Low Light took a breath and let it out. "I had nightmares for years,' he said. "Almost every night. About being in the dark, about being a failure, about rats coming for my face. Made it hard to sleep, so I'd stay up as much as I could. Got to where I wasn't afraid of the dark anymore. Loud noises didn't bother me as much when I got older and I found out that I was a damn good marksman when I was in Basic. Ended up in sniper school, then ended up a Joe."

"Okay, so you're saying if it wasn't for your dad traumatizing you, you wouldn't be the man you are today?" Firewall asked, one eyebrow raised. "How terribly Nietzsche of you…"

Low Light's eyebrow quirked up in turn. "Huh?"
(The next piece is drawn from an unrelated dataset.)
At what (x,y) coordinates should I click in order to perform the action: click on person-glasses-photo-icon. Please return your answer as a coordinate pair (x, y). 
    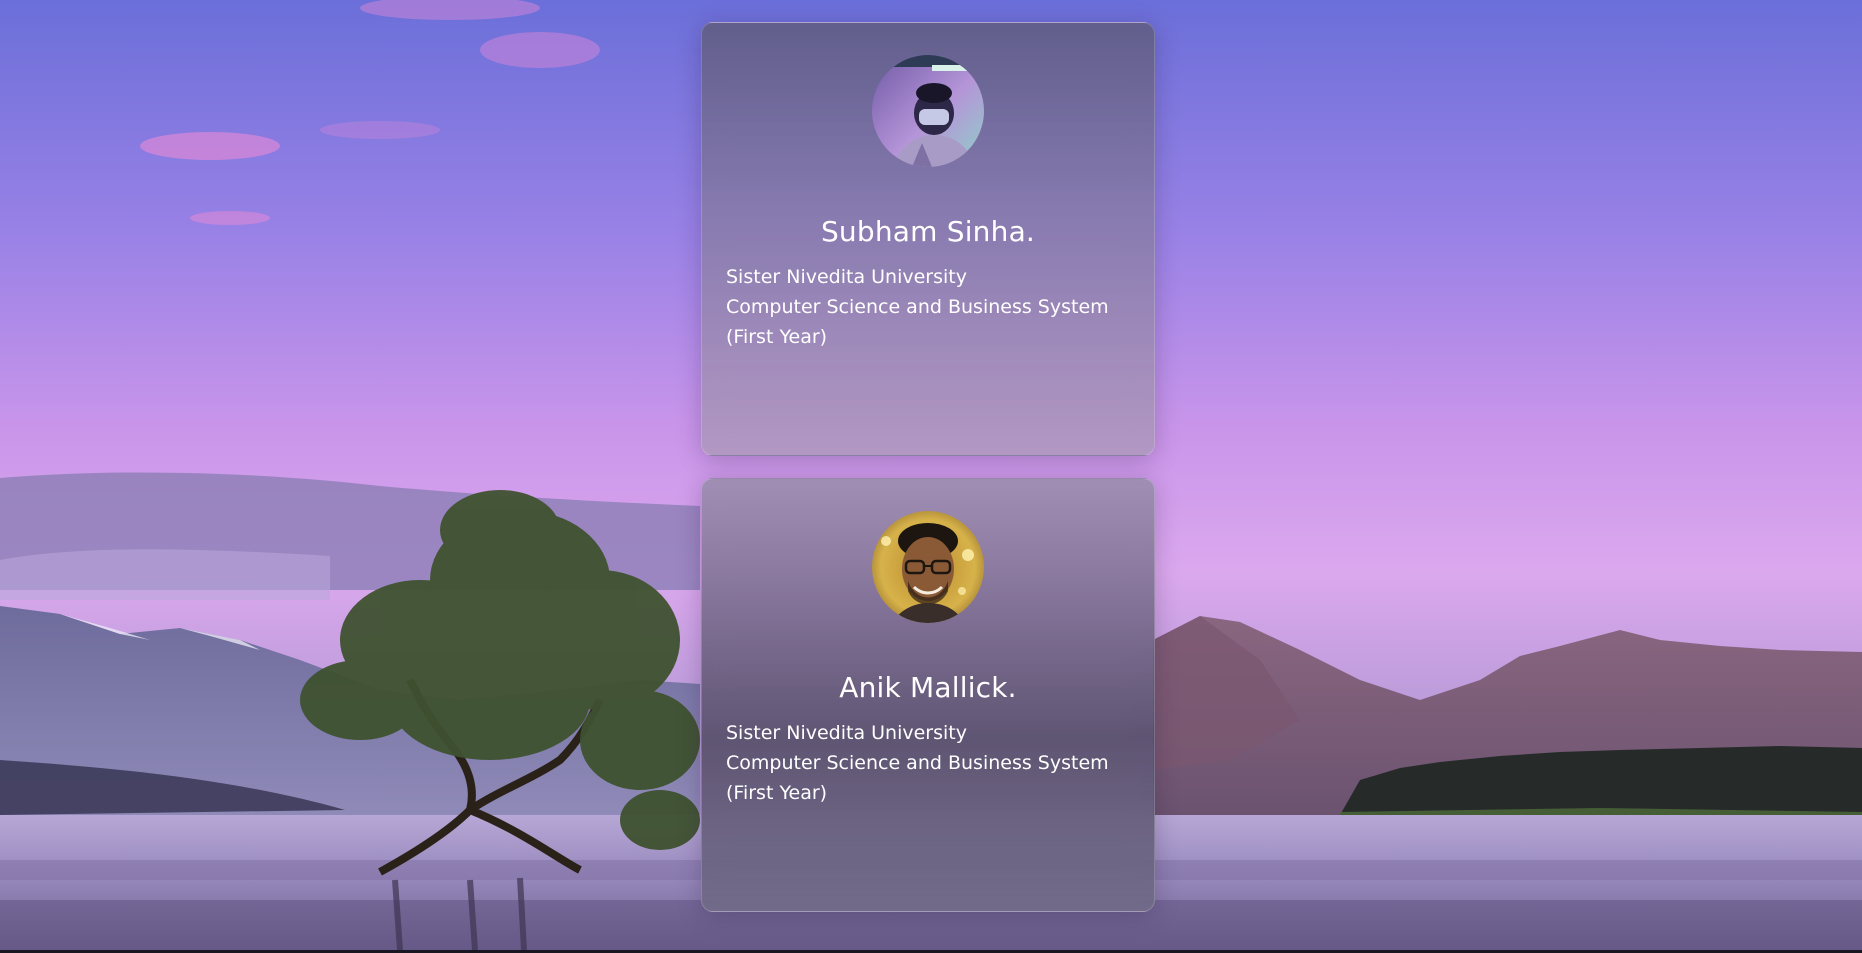
    Looking at the image, I should click on (928, 567).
"'That which does not kill me, makes me stronger,'" Firewall said. "I thought you Joes had that one stitched on a sampler somewhere."

Low Light snorted. "Nahh, not my speed," he said. "Mine's: ' History is made at night. Character is what you are in the dark'."

"Buckaroo Banzaii,'" Firewall said. "You do know that's actually a good movie, right?"

"One of my favorites," Low Light said. "You feeling better yet?"

Firewall blinked. "A little," she said. "Still not looking forward to going back to sleep."

"They're just dreams," Low Light said. "They can't hurt you."

"No, just make me wish I could curl up and die," Firewall said.

Low Light sighed, then patted the couch beside him. "Then sit down and shut up," he said. "Last Jet to Killer Karate College is on next. Somebody in it I want you to meet."

"Who?"

"Friend of mine named Mac," Low Light said, pausing for a moment. "Died a few years ago. Was a hell of a guy; you'd have liked him."